> **YOUR ASSIGNMENT**
Report each line of the data that includes the word "this".

======== DATASET RECORDS

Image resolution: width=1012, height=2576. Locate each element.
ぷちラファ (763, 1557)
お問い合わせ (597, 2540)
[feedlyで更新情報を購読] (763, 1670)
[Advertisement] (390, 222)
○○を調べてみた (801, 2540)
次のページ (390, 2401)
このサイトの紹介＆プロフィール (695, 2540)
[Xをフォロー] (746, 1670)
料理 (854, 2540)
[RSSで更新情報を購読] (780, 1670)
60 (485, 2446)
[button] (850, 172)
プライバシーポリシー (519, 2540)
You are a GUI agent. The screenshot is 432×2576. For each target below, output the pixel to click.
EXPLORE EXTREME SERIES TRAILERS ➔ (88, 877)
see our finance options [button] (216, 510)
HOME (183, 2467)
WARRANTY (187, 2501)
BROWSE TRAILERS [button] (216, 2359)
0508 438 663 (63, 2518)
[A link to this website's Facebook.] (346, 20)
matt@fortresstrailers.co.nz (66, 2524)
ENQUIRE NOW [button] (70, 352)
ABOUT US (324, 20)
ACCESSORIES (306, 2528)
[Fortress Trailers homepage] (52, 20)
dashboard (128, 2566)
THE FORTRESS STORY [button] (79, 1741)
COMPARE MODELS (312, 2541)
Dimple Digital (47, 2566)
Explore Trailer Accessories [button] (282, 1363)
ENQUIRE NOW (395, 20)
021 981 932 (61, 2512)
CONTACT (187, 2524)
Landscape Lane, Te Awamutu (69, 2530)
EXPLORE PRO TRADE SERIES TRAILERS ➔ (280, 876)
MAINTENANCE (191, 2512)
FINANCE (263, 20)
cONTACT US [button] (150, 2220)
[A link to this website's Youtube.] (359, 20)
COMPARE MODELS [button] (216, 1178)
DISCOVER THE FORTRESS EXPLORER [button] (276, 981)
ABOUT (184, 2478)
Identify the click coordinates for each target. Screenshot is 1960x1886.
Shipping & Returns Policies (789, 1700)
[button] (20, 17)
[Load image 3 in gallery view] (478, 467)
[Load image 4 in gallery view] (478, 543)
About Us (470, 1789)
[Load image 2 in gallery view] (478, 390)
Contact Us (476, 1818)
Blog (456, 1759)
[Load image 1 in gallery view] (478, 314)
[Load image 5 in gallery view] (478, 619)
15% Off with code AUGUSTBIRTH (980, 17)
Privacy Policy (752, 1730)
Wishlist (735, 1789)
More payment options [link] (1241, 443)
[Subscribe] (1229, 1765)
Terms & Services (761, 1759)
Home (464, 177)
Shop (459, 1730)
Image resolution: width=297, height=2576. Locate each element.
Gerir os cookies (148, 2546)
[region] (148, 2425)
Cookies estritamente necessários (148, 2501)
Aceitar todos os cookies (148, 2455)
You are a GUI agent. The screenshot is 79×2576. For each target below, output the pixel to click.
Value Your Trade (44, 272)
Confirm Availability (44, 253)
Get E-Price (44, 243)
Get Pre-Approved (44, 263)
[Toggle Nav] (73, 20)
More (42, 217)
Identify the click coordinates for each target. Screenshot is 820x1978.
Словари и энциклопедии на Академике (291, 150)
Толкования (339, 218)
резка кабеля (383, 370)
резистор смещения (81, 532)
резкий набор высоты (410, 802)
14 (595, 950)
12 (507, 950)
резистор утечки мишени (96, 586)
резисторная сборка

================

> **ANSWER AREA**
[A link to this website's Facebook.] (346, 20)
[A link to this website's Youtube.] (359, 20)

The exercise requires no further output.